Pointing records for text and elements
______
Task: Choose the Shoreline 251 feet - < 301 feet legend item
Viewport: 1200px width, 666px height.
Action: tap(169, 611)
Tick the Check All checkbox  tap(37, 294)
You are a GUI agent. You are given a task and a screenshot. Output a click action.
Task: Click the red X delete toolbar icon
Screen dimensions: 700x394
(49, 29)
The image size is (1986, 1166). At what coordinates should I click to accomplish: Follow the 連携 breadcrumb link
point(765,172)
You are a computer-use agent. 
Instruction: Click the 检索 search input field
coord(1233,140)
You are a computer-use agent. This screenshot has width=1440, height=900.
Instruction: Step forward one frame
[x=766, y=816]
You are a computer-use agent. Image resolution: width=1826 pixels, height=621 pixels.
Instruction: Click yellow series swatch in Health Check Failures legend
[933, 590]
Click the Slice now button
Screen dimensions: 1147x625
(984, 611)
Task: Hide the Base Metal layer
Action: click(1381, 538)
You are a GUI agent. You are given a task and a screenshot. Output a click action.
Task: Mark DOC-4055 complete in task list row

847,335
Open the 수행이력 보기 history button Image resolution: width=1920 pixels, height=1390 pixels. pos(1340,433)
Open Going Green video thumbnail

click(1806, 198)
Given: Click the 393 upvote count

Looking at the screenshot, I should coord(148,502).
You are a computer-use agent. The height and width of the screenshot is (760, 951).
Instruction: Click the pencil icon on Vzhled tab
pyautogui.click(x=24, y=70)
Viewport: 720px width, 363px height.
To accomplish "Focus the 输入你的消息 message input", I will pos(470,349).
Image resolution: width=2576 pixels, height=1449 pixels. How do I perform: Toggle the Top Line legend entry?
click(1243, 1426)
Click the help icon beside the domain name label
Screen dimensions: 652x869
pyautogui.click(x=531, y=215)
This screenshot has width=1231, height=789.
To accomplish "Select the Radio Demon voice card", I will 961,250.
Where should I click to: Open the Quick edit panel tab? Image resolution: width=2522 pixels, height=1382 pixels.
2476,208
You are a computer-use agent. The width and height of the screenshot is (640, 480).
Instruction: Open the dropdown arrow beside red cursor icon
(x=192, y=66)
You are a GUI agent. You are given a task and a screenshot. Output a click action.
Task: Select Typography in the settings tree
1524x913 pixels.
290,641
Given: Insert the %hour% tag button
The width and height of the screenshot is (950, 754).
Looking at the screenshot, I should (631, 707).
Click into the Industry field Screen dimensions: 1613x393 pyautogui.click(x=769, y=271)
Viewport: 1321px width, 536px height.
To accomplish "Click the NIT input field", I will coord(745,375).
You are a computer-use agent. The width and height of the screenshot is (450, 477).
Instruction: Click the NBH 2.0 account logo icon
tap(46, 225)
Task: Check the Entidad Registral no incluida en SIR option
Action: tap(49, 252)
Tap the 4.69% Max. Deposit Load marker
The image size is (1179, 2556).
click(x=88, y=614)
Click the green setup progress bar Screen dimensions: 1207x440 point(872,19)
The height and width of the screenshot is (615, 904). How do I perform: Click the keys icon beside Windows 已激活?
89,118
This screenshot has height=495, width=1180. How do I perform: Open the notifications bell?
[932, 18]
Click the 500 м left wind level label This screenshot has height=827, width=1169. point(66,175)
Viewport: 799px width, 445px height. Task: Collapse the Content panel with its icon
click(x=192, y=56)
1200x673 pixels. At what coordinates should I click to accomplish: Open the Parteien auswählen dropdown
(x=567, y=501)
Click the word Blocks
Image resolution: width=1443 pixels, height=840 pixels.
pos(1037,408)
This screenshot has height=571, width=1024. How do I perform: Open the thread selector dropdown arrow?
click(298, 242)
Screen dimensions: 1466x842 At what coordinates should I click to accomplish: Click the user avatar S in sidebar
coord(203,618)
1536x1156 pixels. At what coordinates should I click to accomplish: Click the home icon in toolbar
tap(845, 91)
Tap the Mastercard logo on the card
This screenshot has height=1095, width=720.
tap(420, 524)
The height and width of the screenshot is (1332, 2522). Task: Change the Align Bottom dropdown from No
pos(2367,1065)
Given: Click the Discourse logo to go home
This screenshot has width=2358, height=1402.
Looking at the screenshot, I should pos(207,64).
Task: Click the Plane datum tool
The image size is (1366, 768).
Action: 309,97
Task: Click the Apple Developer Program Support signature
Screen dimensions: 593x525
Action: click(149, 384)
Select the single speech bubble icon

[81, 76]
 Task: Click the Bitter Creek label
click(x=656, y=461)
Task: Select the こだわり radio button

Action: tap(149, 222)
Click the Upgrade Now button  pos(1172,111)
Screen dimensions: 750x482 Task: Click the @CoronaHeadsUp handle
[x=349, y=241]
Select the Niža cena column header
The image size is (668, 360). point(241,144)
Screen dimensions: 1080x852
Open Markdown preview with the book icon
______
> [EXERCISE]:
Rewrite the rows above, putting "screen agent" in place of every "computer-use agent" and leaving everything else as it is.

> [WORKED ANSWER]:
Task: Choose the Shoreline 251 feet - < 301 feet legend item
Viewport: 1200px width, 666px height.
Action: tap(169, 611)
Tick the Check All checkbox  tap(37, 294)
You are a GUI agent. You are given a task and a screenshot. Output a click action.
Task: Click the red X delete toolbar icon
Screen dimensions: 700x394
(49, 29)
The image size is (1986, 1166). At what coordinates should I click to accomplish: Follow the 連携 breadcrumb link
point(765,172)
You are a screen agent. 
Instruction: Click the 检索 search input field
coord(1233,140)
You are a screen agent. This screenshot has width=1440, height=900.
Instruction: Step forward one frame
[x=766, y=816]
You are a screen agent. Image resolution: width=1826 pixels, height=621 pixels.
Instruction: Click yellow series swatch in Health Check Failures legend
[933, 590]
Click the Slice now button
Screen dimensions: 1147x625
(984, 611)
Task: Hide the Base Metal layer
Action: click(1381, 538)
You are a GUI agent. You are given a task and a screenshot. Output a click action.
Task: Mark DOC-4055 complete in task list row

847,335
Open the 수행이력 보기 history button Image resolution: width=1920 pixels, height=1390 pixels. pos(1340,433)
Open Going Green video thumbnail

click(1806, 198)
Given: Click the 393 upvote count

Looking at the screenshot, I should coord(148,502).
You are a screen agent. The height and width of the screenshot is (760, 951).
Instruction: Click the pencil icon on Vzhled tab
pyautogui.click(x=24, y=70)
Viewport: 720px width, 363px height.
To accomplish "Focus the 输入你的消息 message input", I will pos(470,349).
Image resolution: width=2576 pixels, height=1449 pixels. How do I perform: Toggle the Top Line legend entry?
click(1243, 1426)
Click the help icon beside the domain name label
Screen dimensions: 652x869
pyautogui.click(x=531, y=215)
This screenshot has width=1231, height=789.
To accomplish "Select the Radio Demon voice card", I will 961,250.
Where should I click to: Open the Quick edit panel tab? Image resolution: width=2522 pixels, height=1382 pixels.
2476,208
You are a screen agent. The width and height of the screenshot is (640, 480).
Instruction: Open the dropdown arrow beside red cursor icon
(x=192, y=66)
You are a GUI agent. You are given a task and a screenshot. Output a click action.
Task: Select Typography in the settings tree
1524x913 pixels.
290,641
Given: Insert the %hour% tag button
The width and height of the screenshot is (950, 754).
Looking at the screenshot, I should (631, 707).
Click into the Industry field Screen dimensions: 1613x393 pyautogui.click(x=769, y=271)
Viewport: 1321px width, 536px height.
To accomplish "Click the NIT input field", I will coord(745,375).
You are a screen agent. The width and height of the screenshot is (450, 477).
Instruction: Click the NBH 2.0 account logo icon
tap(46, 225)
Task: Check the Entidad Registral no incluida en SIR option
Action: tap(49, 252)
Tap the 4.69% Max. Deposit Load marker
The image size is (1179, 2556).
click(x=88, y=614)
Click the green setup progress bar Screen dimensions: 1207x440 point(872,19)
The height and width of the screenshot is (615, 904). How do I perform: Click the keys icon beside Windows 已激活?
89,118
This screenshot has height=495, width=1180. How do I perform: Open the notifications bell?
[932, 18]
Click the 500 м left wind level label This screenshot has height=827, width=1169. point(66,175)
Viewport: 799px width, 445px height. Task: Collapse the Content panel with its icon
click(x=192, y=56)
1200x673 pixels. At what coordinates should I click to accomplish: Open the Parteien auswählen dropdown
(x=567, y=501)
Click the word Blocks
Image resolution: width=1443 pixels, height=840 pixels.
pos(1037,408)
This screenshot has height=571, width=1024. How do I perform: Open the thread selector dropdown arrow?
click(298, 242)
Screen dimensions: 1466x842 At what coordinates should I click to accomplish: Click the user avatar S in sidebar
coord(203,618)
1536x1156 pixels. At what coordinates should I click to accomplish: Click the home icon in toolbar
tap(845, 91)
Tap the Mastercard logo on the card
This screenshot has height=1095, width=720.
tap(420, 524)
The height and width of the screenshot is (1332, 2522). Task: Change the Align Bottom dropdown from No
pos(2367,1065)
Given: Click the Discourse logo to go home
This screenshot has width=2358, height=1402.
Looking at the screenshot, I should pos(207,64).
Task: Click the Plane datum tool
The image size is (1366, 768).
Action: 309,97
Task: Click the Apple Developer Program Support signature
Screen dimensions: 593x525
Action: click(149, 384)
Select the single speech bubble icon

[81, 76]
 Task: Click the Bitter Creek label
click(x=656, y=461)
Task: Select the こだわり radio button

Action: tap(149, 222)
Click the Upgrade Now button  pos(1172,111)
Screen dimensions: 750x482 Task: Click the @CoronaHeadsUp handle
[x=349, y=241]
Select the Niža cena column header
The image size is (668, 360). point(241,144)
Screen dimensions: 1080x852
Open Markdown preview with the book icon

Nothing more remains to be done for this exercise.